Data excerpts
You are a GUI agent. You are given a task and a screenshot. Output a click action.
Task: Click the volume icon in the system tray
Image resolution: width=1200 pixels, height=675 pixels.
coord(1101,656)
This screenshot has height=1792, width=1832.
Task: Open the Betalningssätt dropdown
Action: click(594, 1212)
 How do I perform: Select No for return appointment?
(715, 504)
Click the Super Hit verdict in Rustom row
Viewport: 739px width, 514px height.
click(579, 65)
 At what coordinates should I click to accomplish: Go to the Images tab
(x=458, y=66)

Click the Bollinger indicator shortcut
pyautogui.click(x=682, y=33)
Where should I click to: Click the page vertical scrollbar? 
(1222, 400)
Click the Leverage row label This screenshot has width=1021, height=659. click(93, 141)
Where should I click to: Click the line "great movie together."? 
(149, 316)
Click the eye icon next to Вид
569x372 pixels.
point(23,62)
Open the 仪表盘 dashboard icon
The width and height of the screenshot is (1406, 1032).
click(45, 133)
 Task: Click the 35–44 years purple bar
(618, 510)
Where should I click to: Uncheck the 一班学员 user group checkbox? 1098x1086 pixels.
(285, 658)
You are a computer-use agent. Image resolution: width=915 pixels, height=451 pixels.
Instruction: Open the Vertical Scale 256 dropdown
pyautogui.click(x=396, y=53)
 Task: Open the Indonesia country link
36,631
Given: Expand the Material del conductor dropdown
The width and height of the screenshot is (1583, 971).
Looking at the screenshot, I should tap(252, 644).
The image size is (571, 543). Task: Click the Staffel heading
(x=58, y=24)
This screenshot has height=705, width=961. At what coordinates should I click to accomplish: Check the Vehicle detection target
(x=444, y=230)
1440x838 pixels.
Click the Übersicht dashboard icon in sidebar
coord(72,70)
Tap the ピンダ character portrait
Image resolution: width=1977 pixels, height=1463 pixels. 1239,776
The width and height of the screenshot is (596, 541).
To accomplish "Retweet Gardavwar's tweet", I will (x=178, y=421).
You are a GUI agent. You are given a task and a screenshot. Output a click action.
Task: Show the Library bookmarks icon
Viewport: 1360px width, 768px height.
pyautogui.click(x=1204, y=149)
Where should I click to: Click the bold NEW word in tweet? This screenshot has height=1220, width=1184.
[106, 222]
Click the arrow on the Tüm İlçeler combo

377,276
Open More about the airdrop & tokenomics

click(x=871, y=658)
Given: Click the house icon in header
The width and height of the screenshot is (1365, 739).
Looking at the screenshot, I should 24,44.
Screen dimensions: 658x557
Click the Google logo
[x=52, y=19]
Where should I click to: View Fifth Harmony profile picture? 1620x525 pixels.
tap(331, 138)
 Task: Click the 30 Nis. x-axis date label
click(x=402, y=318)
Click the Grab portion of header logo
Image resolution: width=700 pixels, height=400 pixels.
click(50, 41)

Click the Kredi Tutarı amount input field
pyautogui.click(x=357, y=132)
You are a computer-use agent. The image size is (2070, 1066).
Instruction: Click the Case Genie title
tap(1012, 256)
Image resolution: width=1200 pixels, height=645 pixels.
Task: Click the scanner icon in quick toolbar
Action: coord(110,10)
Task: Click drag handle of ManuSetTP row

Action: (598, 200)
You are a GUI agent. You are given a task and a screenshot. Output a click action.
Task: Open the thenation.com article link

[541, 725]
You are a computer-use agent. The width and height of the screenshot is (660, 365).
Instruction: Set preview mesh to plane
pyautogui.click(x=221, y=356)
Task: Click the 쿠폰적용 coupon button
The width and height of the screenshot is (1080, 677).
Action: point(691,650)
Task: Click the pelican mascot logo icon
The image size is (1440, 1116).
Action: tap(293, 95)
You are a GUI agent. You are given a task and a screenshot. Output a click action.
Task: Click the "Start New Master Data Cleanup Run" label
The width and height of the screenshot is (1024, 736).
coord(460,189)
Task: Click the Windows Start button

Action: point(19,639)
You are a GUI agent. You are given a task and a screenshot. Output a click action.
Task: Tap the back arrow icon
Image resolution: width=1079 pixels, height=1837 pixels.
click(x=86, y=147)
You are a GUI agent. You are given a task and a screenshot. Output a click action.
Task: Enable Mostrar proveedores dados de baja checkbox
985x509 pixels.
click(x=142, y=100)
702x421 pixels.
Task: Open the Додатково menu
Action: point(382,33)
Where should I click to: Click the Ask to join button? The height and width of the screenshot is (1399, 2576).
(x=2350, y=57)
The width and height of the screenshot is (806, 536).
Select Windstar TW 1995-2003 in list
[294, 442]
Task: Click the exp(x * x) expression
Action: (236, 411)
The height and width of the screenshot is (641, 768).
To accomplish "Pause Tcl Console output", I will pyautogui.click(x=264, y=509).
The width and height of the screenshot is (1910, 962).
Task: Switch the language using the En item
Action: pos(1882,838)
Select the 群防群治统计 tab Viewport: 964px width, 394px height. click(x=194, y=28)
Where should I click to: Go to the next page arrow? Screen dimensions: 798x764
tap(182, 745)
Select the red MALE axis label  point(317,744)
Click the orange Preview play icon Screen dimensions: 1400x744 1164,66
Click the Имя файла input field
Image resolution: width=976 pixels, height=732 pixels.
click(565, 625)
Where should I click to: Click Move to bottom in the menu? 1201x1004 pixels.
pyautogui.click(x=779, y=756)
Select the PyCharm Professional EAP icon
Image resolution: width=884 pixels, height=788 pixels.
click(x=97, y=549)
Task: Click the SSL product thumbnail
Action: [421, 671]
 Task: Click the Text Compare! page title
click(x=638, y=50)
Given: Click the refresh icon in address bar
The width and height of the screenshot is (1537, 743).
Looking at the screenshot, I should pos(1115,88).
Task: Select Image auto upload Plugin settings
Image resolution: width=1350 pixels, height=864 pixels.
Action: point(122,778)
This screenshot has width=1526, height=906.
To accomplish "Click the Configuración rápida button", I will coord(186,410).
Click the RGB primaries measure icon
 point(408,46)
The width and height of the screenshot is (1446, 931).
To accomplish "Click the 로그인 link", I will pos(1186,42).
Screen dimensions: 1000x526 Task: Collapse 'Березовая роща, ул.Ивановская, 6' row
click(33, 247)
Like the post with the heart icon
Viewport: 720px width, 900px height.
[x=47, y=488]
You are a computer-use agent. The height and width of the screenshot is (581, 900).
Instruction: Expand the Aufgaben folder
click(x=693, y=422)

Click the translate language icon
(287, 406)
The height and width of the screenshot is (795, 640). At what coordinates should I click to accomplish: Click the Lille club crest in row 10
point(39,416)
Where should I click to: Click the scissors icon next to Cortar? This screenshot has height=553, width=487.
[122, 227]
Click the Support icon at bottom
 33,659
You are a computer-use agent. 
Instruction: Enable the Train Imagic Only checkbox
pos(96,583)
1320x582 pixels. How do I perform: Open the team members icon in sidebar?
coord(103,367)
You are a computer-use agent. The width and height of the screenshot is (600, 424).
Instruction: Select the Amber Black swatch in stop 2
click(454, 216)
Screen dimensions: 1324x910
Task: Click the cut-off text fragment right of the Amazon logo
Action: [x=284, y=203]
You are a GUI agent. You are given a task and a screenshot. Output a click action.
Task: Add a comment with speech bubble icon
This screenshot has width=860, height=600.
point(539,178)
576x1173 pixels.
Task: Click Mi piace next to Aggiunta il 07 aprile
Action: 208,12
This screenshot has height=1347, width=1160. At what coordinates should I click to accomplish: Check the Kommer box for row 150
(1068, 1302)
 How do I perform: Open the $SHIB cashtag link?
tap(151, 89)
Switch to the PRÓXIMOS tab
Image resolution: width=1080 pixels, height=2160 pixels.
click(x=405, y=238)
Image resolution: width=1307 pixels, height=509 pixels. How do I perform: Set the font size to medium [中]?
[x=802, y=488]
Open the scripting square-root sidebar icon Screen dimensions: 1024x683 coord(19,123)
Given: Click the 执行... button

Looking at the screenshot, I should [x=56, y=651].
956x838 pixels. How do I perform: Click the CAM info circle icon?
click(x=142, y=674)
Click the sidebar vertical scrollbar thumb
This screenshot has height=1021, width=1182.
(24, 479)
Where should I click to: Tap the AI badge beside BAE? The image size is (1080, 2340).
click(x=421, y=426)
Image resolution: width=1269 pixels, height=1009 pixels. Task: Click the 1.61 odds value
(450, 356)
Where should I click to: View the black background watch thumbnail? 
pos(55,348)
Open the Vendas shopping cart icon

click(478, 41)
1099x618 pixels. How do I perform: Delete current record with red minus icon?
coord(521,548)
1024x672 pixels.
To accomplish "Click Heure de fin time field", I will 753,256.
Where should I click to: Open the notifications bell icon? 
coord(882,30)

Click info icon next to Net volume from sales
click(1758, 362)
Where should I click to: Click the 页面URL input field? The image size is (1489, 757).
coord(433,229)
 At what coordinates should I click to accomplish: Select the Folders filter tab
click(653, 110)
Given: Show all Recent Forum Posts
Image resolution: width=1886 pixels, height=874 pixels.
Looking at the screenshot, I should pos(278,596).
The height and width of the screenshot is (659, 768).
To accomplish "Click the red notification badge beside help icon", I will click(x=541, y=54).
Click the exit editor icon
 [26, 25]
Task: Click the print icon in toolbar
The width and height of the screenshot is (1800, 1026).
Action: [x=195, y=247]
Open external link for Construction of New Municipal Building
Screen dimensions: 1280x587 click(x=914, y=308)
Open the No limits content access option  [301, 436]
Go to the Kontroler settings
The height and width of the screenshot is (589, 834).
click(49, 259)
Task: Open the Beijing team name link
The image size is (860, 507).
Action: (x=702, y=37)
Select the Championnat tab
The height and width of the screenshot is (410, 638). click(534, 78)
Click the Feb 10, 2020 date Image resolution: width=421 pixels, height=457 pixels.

WORK REQUEST
Every line of the data above that includes "Show" should be listed.

RESPONSE TO THIS EXERCISE
Task: Show the Library bookmarks icon
Given: Show all Recent Forum Posts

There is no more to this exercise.